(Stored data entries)
┄┄┄┄┄┄┄┄┄┄

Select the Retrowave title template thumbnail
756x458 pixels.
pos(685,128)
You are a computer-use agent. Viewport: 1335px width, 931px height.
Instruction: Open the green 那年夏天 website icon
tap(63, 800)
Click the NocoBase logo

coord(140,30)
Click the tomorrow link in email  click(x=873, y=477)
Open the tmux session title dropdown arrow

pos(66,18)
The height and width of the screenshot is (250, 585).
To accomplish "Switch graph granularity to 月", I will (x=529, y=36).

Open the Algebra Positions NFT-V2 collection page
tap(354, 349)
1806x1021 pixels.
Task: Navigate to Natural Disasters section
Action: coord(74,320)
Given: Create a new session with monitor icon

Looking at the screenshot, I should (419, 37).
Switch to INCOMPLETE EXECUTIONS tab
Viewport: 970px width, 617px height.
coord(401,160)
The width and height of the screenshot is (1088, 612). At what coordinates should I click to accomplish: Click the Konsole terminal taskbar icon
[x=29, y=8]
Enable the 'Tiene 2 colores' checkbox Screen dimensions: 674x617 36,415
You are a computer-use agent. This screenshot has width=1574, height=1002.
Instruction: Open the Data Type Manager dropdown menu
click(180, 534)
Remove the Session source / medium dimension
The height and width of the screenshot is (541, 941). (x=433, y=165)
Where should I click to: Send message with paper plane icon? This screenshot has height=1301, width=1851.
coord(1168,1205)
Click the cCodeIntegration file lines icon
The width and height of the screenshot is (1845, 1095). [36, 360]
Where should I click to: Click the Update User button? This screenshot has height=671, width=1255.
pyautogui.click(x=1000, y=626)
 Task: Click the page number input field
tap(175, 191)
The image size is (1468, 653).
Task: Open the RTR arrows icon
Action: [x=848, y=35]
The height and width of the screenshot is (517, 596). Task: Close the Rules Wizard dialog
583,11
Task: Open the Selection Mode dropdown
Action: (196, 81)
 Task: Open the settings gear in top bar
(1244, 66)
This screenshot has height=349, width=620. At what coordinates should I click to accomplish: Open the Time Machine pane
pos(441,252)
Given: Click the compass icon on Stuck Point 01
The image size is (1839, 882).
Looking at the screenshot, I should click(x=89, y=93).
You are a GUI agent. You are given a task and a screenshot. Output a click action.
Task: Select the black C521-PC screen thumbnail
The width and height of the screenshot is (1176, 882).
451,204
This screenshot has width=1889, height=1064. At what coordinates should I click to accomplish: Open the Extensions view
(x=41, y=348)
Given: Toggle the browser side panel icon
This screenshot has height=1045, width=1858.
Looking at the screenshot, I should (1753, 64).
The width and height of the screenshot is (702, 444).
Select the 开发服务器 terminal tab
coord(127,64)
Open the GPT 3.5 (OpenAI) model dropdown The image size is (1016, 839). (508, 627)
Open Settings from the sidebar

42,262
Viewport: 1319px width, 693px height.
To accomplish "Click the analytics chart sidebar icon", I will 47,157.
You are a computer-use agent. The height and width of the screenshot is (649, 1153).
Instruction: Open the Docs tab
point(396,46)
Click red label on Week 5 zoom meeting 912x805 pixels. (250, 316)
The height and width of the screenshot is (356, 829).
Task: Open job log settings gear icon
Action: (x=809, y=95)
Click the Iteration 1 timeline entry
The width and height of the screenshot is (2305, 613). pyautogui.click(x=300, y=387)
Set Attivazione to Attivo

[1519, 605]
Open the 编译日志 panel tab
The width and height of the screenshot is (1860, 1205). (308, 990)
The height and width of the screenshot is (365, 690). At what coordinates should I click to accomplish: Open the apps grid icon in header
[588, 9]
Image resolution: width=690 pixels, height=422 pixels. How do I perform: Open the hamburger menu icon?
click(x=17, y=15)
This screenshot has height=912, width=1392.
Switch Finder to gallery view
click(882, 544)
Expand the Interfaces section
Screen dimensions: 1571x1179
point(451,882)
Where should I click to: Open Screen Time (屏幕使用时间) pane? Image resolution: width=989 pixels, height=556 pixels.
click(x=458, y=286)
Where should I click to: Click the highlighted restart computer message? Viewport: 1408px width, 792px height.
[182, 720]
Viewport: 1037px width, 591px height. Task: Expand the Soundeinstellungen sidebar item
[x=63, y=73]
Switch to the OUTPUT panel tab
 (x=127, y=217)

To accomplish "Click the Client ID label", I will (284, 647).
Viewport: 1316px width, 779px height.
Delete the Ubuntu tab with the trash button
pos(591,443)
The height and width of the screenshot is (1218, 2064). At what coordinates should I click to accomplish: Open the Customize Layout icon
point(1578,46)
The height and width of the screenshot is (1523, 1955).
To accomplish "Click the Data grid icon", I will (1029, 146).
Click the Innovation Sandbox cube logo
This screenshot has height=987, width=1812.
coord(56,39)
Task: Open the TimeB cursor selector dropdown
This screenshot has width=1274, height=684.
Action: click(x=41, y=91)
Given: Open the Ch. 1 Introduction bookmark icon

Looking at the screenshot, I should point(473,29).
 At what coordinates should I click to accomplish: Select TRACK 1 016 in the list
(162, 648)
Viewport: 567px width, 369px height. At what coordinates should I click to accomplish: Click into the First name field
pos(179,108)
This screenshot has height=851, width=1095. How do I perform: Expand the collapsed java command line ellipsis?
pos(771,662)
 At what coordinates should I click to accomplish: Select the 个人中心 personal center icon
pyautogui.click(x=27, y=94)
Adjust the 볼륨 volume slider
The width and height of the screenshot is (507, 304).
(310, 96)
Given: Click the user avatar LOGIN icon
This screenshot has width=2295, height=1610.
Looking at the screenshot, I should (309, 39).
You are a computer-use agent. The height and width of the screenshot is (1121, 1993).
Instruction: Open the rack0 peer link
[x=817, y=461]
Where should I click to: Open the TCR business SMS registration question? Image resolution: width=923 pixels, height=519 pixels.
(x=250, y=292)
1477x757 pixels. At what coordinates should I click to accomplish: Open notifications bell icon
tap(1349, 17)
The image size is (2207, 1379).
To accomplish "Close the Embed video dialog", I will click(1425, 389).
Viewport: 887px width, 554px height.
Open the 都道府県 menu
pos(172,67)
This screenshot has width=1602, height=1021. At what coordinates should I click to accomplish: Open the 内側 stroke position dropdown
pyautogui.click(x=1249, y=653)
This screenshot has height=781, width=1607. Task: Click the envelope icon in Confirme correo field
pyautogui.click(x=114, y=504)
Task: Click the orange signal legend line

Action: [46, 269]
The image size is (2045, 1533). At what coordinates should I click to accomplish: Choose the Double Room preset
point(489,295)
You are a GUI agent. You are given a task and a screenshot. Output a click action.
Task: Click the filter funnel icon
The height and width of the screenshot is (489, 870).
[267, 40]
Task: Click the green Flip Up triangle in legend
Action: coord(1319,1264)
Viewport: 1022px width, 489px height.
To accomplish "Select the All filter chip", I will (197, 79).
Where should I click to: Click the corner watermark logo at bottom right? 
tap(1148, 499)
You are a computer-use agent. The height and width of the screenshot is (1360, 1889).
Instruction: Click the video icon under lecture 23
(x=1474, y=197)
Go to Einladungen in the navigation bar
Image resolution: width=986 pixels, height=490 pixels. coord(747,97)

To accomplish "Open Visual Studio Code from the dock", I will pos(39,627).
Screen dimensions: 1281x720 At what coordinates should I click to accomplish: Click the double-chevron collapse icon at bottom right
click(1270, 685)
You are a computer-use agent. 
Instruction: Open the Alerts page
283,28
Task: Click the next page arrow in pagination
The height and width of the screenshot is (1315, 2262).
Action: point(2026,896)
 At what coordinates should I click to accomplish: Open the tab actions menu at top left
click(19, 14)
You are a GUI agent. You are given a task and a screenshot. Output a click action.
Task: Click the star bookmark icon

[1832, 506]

┄┄┄┄┄┄┄┄┄┄

Task description –
Take the records above and return, word for word, only the lines that fall from the line with "This screenshot has width=1889, height=1064." to the line with "Viewport: 1319px width, 693px height.", both of them included.

Result of the exercise –
This screenshot has width=1889, height=1064. At what coordinates should I click to accomplish: Open the Extensions view
(x=41, y=348)
Given: Toggle the browser side panel icon
This screenshot has height=1045, width=1858.
Looking at the screenshot, I should (1753, 64).
The width and height of the screenshot is (702, 444).
Select the 开发服务器 terminal tab
coord(127,64)
Open the GPT 3.5 (OpenAI) model dropdown The image size is (1016, 839). (508, 627)
Open Settings from the sidebar

42,262
Viewport: 1319px width, 693px height.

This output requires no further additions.